#### Task directions:
Please repeat the data shown below, word for word.

#### Data for this exercise:
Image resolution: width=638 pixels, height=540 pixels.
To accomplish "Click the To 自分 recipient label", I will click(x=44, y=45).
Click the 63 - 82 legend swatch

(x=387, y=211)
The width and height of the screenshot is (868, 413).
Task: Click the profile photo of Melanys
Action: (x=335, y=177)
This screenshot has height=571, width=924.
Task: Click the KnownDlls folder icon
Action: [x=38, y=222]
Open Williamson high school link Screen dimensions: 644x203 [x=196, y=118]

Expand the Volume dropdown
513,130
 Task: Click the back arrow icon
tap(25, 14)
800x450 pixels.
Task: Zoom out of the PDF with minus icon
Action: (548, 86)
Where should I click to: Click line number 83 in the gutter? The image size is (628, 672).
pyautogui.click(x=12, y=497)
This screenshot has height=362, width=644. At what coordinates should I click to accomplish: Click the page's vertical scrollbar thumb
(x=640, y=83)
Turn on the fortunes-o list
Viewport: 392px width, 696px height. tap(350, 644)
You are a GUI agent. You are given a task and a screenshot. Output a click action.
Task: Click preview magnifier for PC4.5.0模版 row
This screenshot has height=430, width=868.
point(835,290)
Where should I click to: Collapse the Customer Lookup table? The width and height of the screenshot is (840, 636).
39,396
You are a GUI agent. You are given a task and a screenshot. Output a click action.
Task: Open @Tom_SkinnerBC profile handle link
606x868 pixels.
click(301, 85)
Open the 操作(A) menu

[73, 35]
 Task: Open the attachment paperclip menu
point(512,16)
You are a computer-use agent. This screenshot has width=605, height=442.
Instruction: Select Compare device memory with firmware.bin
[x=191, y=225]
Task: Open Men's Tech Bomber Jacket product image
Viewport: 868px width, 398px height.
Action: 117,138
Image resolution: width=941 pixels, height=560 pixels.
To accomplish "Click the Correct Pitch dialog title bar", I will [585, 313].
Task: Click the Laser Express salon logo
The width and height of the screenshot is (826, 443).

#### Your response:
Image resolution: width=638 pixels, height=540 pixels.
To accomplish "Click the To 自分 recipient label", I will click(x=44, y=45).
Click the 63 - 82 legend swatch

(x=387, y=211)
The width and height of the screenshot is (868, 413).
Task: Click the profile photo of Melanys
Action: (x=335, y=177)
This screenshot has height=571, width=924.
Task: Click the KnownDlls folder icon
Action: [x=38, y=222]
Open Williamson high school link Screen dimensions: 644x203 [x=196, y=118]

Expand the Volume dropdown
513,130
 Task: Click the back arrow icon
tap(25, 14)
800x450 pixels.
Task: Zoom out of the PDF with minus icon
Action: (548, 86)
Where should I click to: Click line number 83 in the gutter? The image size is (628, 672).
pyautogui.click(x=12, y=497)
This screenshot has height=362, width=644. At what coordinates should I click to accomplish: Click the page's vertical scrollbar thumb
(x=640, y=83)
Turn on the fortunes-o list
Viewport: 392px width, 696px height. tap(350, 644)
You are a GUI agent. You are given a task and a screenshot. Output a click action.
Task: Click preview magnifier for PC4.5.0模版 row
This screenshot has height=430, width=868.
point(835,290)
Where should I click to: Collapse the Customer Lookup table? The width and height of the screenshot is (840, 636).
39,396
You are a GUI agent. You are given a task and a screenshot. Output a click action.
Task: Open @Tom_SkinnerBC profile handle link
606x868 pixels.
click(301, 85)
Open the 操作(A) menu

[73, 35]
 Task: Open the attachment paperclip menu
point(512,16)
You are a computer-use agent. This screenshot has width=605, height=442.
Instruction: Select Compare device memory with firmware.bin
[x=191, y=225]
Task: Open Men's Tech Bomber Jacket product image
Viewport: 868px width, 398px height.
Action: 117,138
Image resolution: width=941 pixels, height=560 pixels.
To accomplish "Click the Correct Pitch dialog title bar", I will [585, 313].
Task: Click the Laser Express salon logo
The width and height of the screenshot is (826, 443).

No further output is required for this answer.